Three people – two men, one woman – in hazmat-type suits were about thirty feet into the woods just beyond the sidewalk, walking around, staring intently at the ground. They were covered head to toe in white, only their faces exposed.
I was walking past an unmarked car when I heard someone say, ‘Cal?’
I stopped, turned, and saw sitting behind the wheel, with the window down, Promise Falls police detective Barry Duckworth.
‘Barry,’ I said.
‘Hey, Cal,’ he said, getting out of the car and shaking my hand. ‘Good to see you.’
‘Good to see you too. How are you?’
‘Not bad, all things considered,’ Duckworth said. ‘It’s gonna be twenty years in another couple of weeks.’
‘Twenty years with the department?’
Duckworth nodded. ‘They’re still talking it over whether to make it a municipal holiday.’
‘At the very least.’
‘I was sorry to hear about what happened.’

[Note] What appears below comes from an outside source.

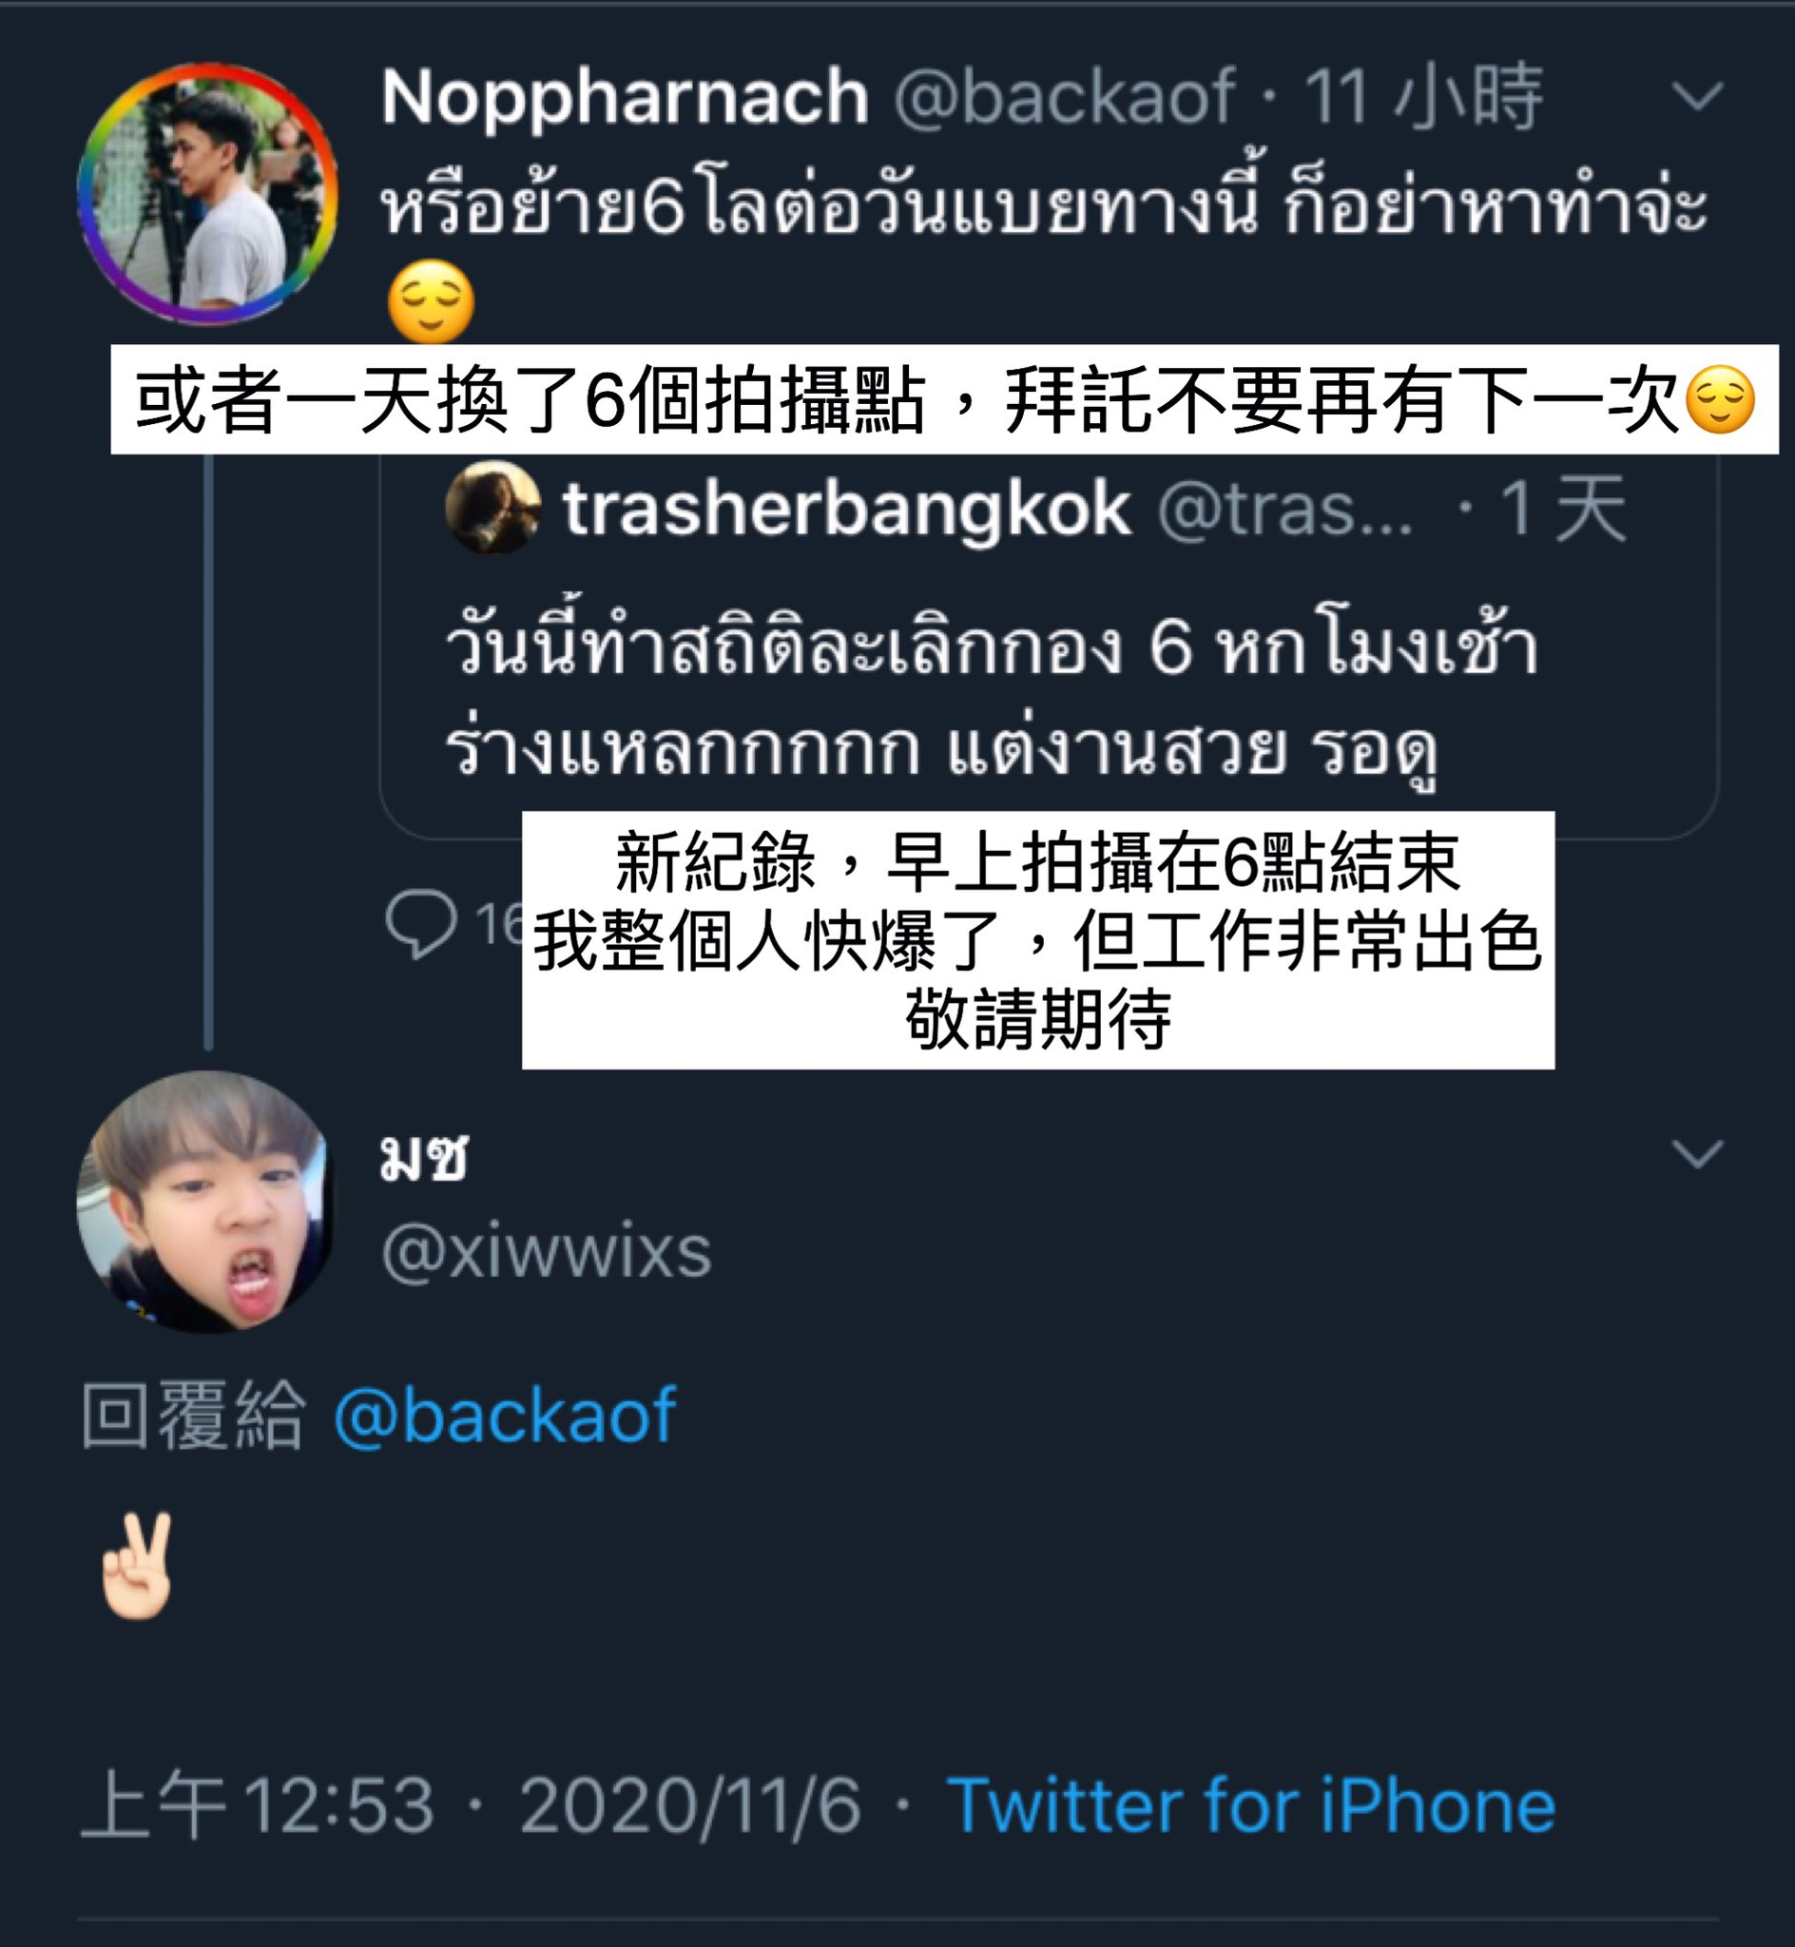Open the 2020/11/6 date stamp
The height and width of the screenshot is (1947, 1795).
pyautogui.click(x=691, y=1807)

I nodded. I never knew what to say, so it seemed easier to say nothing. Duckworth sensed my discomfort and moved on. ‘What brings you out here? I’m guessing you didn’t just chance by.’
‘I was at the Vaughns’ when one of your people showed up.’ I looked into the woods, where I presumed the body still was. ‘The officer said they’d taken an ID for Michael Vaughn off the body.’
Duckworth nodded slowly.
‘And that the photo on it looked a lot like the deceased.’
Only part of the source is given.